To endure

In this morning’s Fruit of the Vine, Christine Riffel Herbel shares that “years ago, my mother wrote on a sticky note, ‘It’s always too soon to despair.’ I kept that note to remind me to endure.” Christine is writing a reflection on 2 Corinthians 4:8 – “We are afflicted in every way, but not crushed; perplexed, but not driven to despair” – a reflection in which she relates the story of Aron Ralston.

In April 2003, Aron was trapped in a Utah canyon for more than 5 days when his arm was pinned under a dislodged boulder. Aron escaped, and he tells the story of that escape in Between a Rock and a Hard Place. Christine writes that we, too, “may have times in our lives when it seems like we are riding down a mountain at full speed on an avalanche, and life is falling out of control. We feel helpless.” Or we may find ourselves “caught between a rock and a hard place. . . . We feel like we are holding on for dear life.”

In times like these, we long for escape. And escape sometimes comes. But while we wait, the temptation is to despair. Christine writes that it’s in times like these that she holds to the promise in 2 Corinthians 4:17 – “For this slight momentary affliction is preparing us for an eternal weight of glory beyond all measure.”

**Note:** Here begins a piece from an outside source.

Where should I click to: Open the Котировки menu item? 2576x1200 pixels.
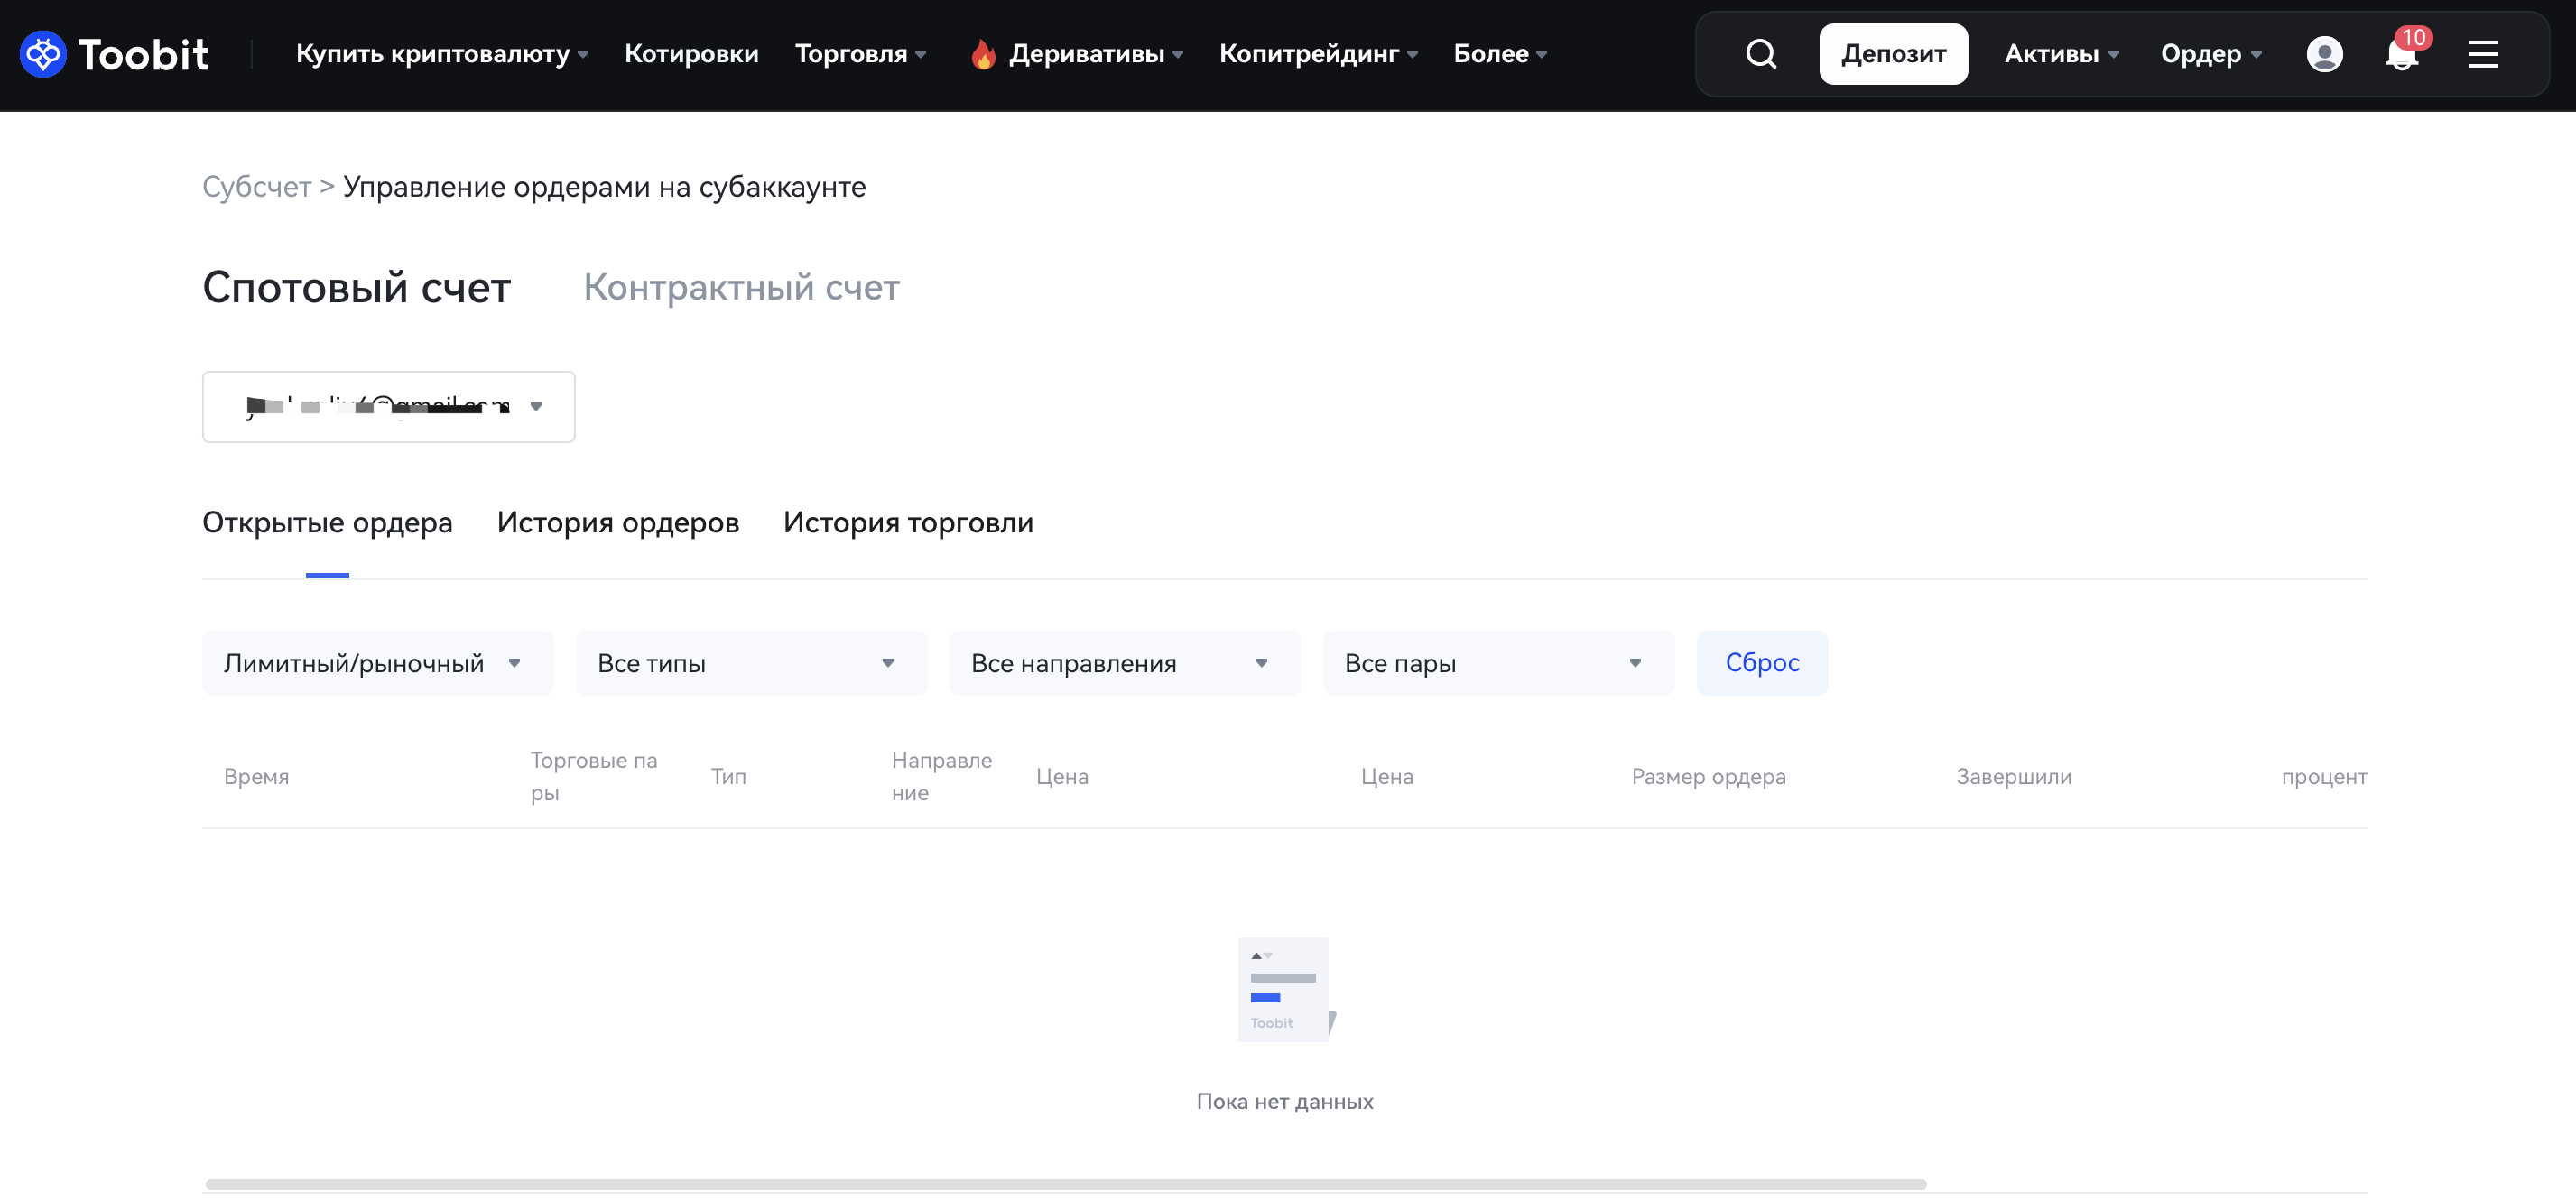coord(691,54)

And she remembers her mother’s words, “It’s always too soon to despair.”

Eric Muhr

The seeds of spring

In this morning’s Fruit of the Vine, Chuck Orwiler reminds us that “the seeds of spring wait in the cold darkness of winter.” It is cold. The days are short. But silently and invisibly, just beneath the soil’s surface, there are seeds — waiting for the ground to soften, waiting for the rain to come, waiting for a little more warmth — and spring after spring after spring, they emerge. We know they are coming. We know that there’s reason for hope. We know that what we endure today isn’t permanent.

As Chuck writes, “We may be in a winterish season, which sucks us into its darkness. We may have thoughts and behavior of which we are not proud.” But there’s hope because “the God of resurrection is not as easily sidetracked as we are.” God knows what’s coming. God knows what good there is, silently and invisibly waiting just beneath the soil’s surface. That’s why “our dead ends are often God’s beginnings.”

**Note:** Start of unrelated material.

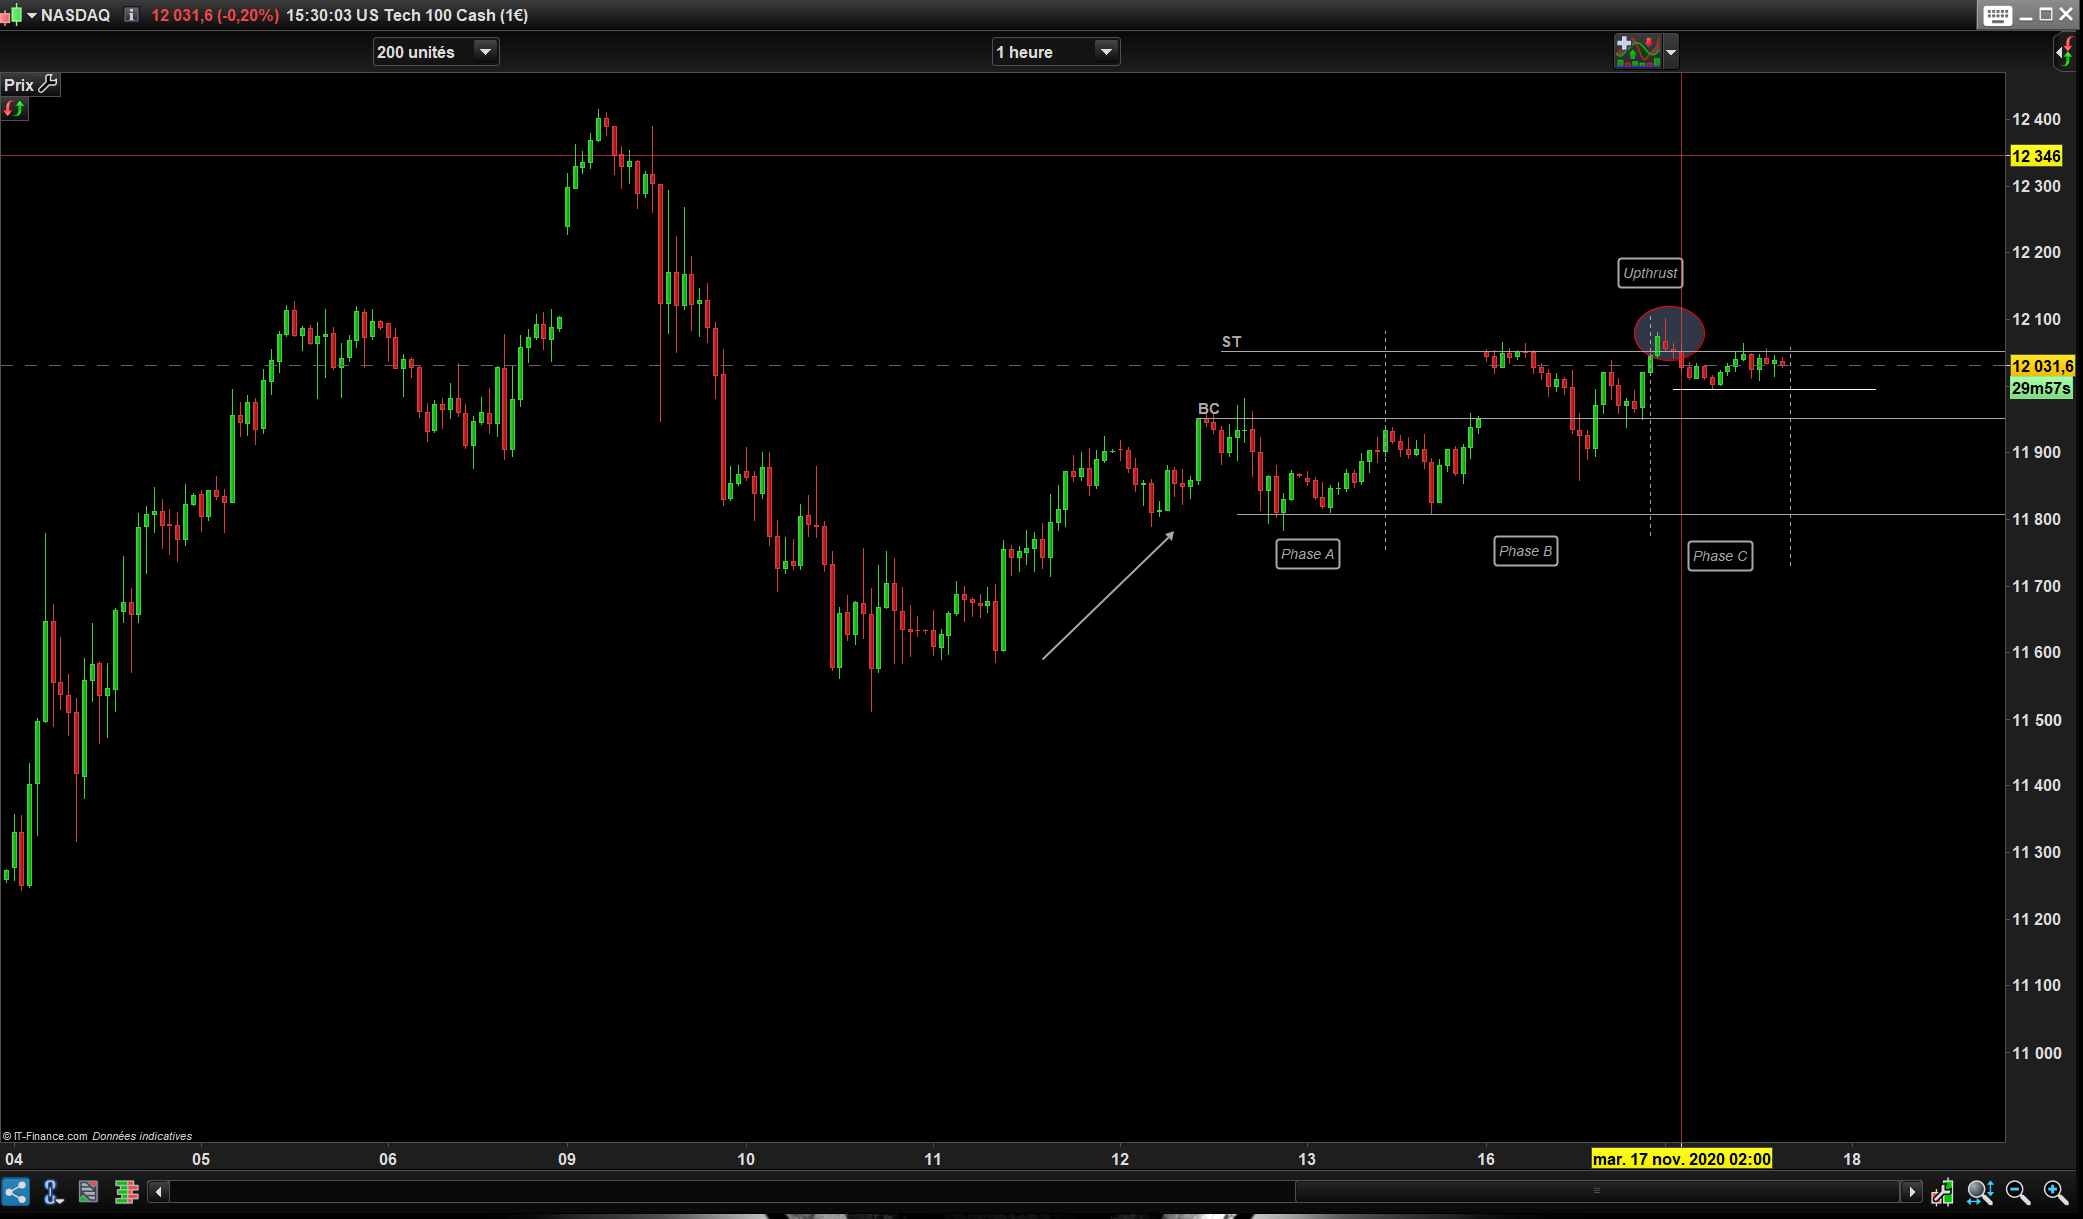Open the chart link group icon

[53, 1191]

In his reflection on 1 Samuel 1:4-11, Chuck admits that even though “Hannah was a woman of prayer . . . she was embroiled in a rivalry that left more of her humanity showing than she might like. But that is not all. Something deep within her was touched, and she cried out to God with all her heart.”

I think this is the key to the story in 1 Samuel. Hannah admitted her need. She begged God for help. Then there was spring. “We raise our hand to heaven and cry out from the depths of our being,” and God hears us. God listens. God responds.

At the end of this morning’s reflection, Chuck offers this prayer: “O Lord Almighty, if you will only look upon your servant’s misery and remember me.” And God will. Because even “in a winterish season . . . we attend to that which burns within us” while “the seeds of spring wait.” 

Someday soon, what has been waiting will emerge, and it will be beautiful.

Eric Muhr

We begin to see

I made a mistake this weekend. I forgot to make sure I’d written and queued a newsletter email for Monday morning. And then, yesterday morning, for the first Monday in a year, there was no Long Story Short. Dan McCracken sent me an email, wondering if I was performing a public response test. I wasn’t. But it was an encouragement to know that what we’re doing at Barclay Press makes a difference and that when we don’t do it, people notice.

In this morning’s Fruit of the Vine, Nancy Thomas makes a suggestion about how we learn to notice over time: “With humility and patience we combine prayer with attention to God’s word, and the Spirit unfolds that word, layer by layer. The unfolding of the word brings light.” That word — “light” — is why I chose the photo in the header of this email.

The week before Christmas, there was heavy fog in the valley floor, so I drove up into the Chehalem Mountains, hoping for a good photo of tree trunks in the mist. I remembered, halfway up to Bald Peak State Scenic Viewpoint, that fog in the valley often means clear skies in the mountains. And when I got to Bald Peak, the setting sun — reflecting off the low-lying clouds — lit up this stand of trees. There was so much light. All day long, I’d been living down on the valley floor, and it was dark. But just before sunset, after a drive up to Bald Peak, I was surrounded by light — blazing light — a completely different world.

Nancy writes that this is what happens when “the Spirit punctuates the Old Testament with assurances of God’s guidance . . . with bright promises of greater guidance available to all God’s people.” In Ezekiel, for instance, “we learn that the same Spirit who will anoint Jesus will also be given to his followers, opening up to them the possibility of receiving revelation from God.”

And there is light. The psalmist asks God in Psalm 119:18 to “open my eyes.” In verse 105, “Your word is a lamp to my feet and a light for my path,” and “the unfolding of your words gives light” in verse 130. 

We live on the valley floor. The fog is thick. The day is dark. But up on the mountain, there is clear sky, bright sun, a sea of blazing light. Because “in God’s time, we begin to see. Bright promises, indeed.”